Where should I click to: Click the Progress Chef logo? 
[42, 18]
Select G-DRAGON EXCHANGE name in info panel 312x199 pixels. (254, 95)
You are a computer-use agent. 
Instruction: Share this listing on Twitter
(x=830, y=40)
_____
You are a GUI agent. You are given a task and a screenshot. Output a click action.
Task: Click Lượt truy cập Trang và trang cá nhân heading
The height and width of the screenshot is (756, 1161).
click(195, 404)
_____
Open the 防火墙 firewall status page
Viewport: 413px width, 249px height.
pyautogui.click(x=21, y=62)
_____
Problem details: Locate all lines in the listing above with the word "agent". Copy them.

Response to the task:
You are a computer-use agent. 
You are a GUI agent. You are given a task and a screenshot. Output a click action.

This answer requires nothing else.